In an overwhelmingly residential neighborhood, it offers the city at its best — clean, manicured, right on the East River so you can watch the barges and police boats and DEP crews zipping past.
Downtown, before my haircut, I sat for a while in Sheridan Square’s park, marked with several life-size white statues that commemorate a piece of history for the city’s gay population, the Stonewall Inn, which sits just outside the park.
Be sure to just sit still for a while and savor the incredible variety of people who work, live and play here.
Chatted with a stranger
One morning at the corner coffee shop, we got into a conversation with an older woman sitting beside us. Turns out — of course! — she and my husband knew someone in common.
Even in such an enormous city, it happens.
This is the single best way to enjoy New York City.
There’s such great architecture almost everywhere; (walk 42d Street from the East River to Fifth Avenue to see Tudor City, the Chrysler Building, Grand Central Terminal and the Public Library.
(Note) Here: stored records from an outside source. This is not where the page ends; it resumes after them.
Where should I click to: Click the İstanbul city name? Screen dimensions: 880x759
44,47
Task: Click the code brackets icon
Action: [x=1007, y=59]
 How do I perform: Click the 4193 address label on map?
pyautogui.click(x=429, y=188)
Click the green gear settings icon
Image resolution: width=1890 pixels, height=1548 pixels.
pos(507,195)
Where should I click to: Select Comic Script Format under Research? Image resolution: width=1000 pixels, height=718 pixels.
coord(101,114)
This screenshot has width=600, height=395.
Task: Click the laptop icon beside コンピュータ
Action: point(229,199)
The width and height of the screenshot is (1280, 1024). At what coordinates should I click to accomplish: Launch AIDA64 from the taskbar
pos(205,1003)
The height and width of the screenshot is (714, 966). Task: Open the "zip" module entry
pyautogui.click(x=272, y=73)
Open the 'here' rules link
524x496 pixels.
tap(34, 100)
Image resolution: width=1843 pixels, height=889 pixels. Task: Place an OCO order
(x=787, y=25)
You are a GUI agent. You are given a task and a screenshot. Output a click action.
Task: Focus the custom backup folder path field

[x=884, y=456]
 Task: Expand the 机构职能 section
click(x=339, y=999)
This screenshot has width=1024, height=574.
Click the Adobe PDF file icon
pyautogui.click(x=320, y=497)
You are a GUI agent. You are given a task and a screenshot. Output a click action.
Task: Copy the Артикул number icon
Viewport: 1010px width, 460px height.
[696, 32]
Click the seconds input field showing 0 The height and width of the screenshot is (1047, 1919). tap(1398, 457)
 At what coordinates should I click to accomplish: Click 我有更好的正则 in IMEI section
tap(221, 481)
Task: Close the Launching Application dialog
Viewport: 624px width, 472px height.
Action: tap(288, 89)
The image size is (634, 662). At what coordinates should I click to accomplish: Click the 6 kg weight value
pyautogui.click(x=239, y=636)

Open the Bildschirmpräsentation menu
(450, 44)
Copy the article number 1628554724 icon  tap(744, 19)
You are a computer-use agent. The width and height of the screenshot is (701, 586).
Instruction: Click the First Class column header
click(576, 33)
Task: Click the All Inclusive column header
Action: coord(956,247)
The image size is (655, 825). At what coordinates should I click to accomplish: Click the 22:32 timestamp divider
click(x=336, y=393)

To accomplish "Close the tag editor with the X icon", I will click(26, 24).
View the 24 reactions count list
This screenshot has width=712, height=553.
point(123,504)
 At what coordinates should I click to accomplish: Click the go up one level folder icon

Be sure to go inside GCT and the library.) If you love the Bourne films as much as I do, you’ll recognize Tudor City– an elegant series of apartment buildings and a park — as a key scene in one of them.
Took the bus
The subway? Fuhgeddaboutit!
Buses are by far the best way to see the city without getting crushed, trampled or having your I-phone grabbed out of your hand. If you have mobility issues, buses easily accommodate travelers using wheelchairs and walkers, by “kneeling”, lowering almost to pavement level and with a special lift for access.
Saw a few shows:
I had never been to Le Poisson Rouge, a concert venue on Bleecker St. near NYU. For an admission fee of $10 and sipping a $10 glass of Malbec, I listened to two of the three bands on that evening. Really enjoyed it.
Its location — a block north of the Waldorf-Astoria Hotel and a few blocks from all the major banks and (once) investment houses — locates it in the center of New York power and money. It was founded in 1835 but the current building went up in 1918.
I hope this offers you some inspiration for your next visit here!